• PROVIDED DATA
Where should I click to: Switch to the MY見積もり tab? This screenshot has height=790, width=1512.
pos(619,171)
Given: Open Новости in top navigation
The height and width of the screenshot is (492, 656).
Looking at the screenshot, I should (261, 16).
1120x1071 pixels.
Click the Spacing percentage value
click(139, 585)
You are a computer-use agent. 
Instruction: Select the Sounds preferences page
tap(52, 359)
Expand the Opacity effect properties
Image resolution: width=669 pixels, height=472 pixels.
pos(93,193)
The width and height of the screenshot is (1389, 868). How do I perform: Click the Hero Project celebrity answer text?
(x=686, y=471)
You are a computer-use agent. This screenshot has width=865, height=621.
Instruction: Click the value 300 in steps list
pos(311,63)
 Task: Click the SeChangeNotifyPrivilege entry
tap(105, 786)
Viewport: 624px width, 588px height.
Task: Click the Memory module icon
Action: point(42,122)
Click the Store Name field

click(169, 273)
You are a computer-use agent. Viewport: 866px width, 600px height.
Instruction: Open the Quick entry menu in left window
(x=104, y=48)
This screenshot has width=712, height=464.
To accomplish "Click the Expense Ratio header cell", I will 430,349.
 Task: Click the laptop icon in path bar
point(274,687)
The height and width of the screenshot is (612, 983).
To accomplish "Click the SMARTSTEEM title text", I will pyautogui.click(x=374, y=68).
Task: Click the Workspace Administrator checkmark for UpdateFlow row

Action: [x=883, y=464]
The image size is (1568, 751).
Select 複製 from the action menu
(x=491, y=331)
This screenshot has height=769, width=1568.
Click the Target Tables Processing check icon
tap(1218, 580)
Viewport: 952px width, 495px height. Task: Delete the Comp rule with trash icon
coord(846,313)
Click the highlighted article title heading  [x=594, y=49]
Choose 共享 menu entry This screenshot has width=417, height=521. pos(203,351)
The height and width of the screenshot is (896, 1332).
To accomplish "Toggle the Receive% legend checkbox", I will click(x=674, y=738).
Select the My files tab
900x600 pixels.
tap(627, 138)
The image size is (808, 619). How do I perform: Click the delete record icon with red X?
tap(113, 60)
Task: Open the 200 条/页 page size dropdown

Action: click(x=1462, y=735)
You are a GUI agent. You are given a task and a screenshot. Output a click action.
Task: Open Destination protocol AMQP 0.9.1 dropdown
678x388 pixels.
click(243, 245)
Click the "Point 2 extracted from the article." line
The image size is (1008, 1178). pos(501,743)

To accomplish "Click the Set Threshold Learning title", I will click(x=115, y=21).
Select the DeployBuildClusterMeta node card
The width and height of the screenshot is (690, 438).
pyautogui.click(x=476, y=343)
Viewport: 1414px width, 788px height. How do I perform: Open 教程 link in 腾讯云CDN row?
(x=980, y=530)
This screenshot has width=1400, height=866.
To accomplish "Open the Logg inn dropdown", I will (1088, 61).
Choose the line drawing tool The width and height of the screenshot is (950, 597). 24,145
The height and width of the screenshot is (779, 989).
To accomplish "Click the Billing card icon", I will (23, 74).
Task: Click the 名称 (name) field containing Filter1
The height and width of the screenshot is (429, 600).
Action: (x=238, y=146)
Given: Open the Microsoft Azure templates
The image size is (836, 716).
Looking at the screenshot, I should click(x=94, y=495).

• WORK ITEM
Please copy the data above in its entirety, exactly as written.

• RESULT OF THIS TASK
Where should I click to: Switch to the MY見積もり tab? This screenshot has height=790, width=1512.
pos(619,171)
Given: Open Новости in top navigation
The height and width of the screenshot is (492, 656).
Looking at the screenshot, I should (261, 16).
1120x1071 pixels.
Click the Spacing percentage value
click(139, 585)
You are a computer-use agent. 
Instruction: Select the Sounds preferences page
tap(52, 359)
Expand the Opacity effect properties
Image resolution: width=669 pixels, height=472 pixels.
pos(93,193)
The width and height of the screenshot is (1389, 868). How do I perform: Click the Hero Project celebrity answer text?
(x=686, y=471)
You are a computer-use agent. This screenshot has width=865, height=621.
Instruction: Click the value 300 in steps list
pos(311,63)
 Task: Click the SeChangeNotifyPrivilege entry
tap(105, 786)
Viewport: 624px width, 588px height.
Task: Click the Memory module icon
Action: point(42,122)
Click the Store Name field

click(169, 273)
You are a computer-use agent. Viewport: 866px width, 600px height.
Instruction: Open the Quick entry menu in left window
(x=104, y=48)
This screenshot has width=712, height=464.
To accomplish "Click the Expense Ratio header cell", I will 430,349.
 Task: Click the laptop icon in path bar
point(274,687)
The height and width of the screenshot is (612, 983).
To accomplish "Click the SMARTSTEEM title text", I will pyautogui.click(x=374, y=68).
Task: Click the Workspace Administrator checkmark for UpdateFlow row

Action: [x=883, y=464]
The image size is (1568, 751).
Select 複製 from the action menu
(x=491, y=331)
This screenshot has height=769, width=1568.
Click the Target Tables Processing check icon
tap(1218, 580)
Viewport: 952px width, 495px height. Task: Delete the Comp rule with trash icon
coord(846,313)
Click the highlighted article title heading  [x=594, y=49]
Choose 共享 menu entry This screenshot has width=417, height=521. pos(203,351)
The height and width of the screenshot is (896, 1332).
To accomplish "Toggle the Receive% legend checkbox", I will click(x=674, y=738).
Select the My files tab
900x600 pixels.
tap(627, 138)
The image size is (808, 619). How do I perform: Click the delete record icon with red X?
tap(113, 60)
Task: Open the 200 条/页 page size dropdown

Action: click(x=1462, y=735)
You are a GUI agent. You are given a task and a screenshot. Output a click action.
Task: Open Destination protocol AMQP 0.9.1 dropdown
678x388 pixels.
click(243, 245)
Click the "Point 2 extracted from the article." line
The image size is (1008, 1178). pos(501,743)

To accomplish "Click the Set Threshold Learning title", I will click(x=115, y=21).
Select the DeployBuildClusterMeta node card
The width and height of the screenshot is (690, 438).
pyautogui.click(x=476, y=343)
Viewport: 1414px width, 788px height. How do I perform: Open 教程 link in 腾讯云CDN row?
(x=980, y=530)
This screenshot has width=1400, height=866.
To accomplish "Open the Logg inn dropdown", I will (1088, 61).
Choose the line drawing tool The width and height of the screenshot is (950, 597). 24,145
The height and width of the screenshot is (779, 989).
To accomplish "Click the Billing card icon", I will (23, 74).
Task: Click the 名称 (name) field containing Filter1
The height and width of the screenshot is (429, 600).
Action: (x=238, y=146)
Given: Open the Microsoft Azure templates
The image size is (836, 716).
Looking at the screenshot, I should click(x=94, y=495).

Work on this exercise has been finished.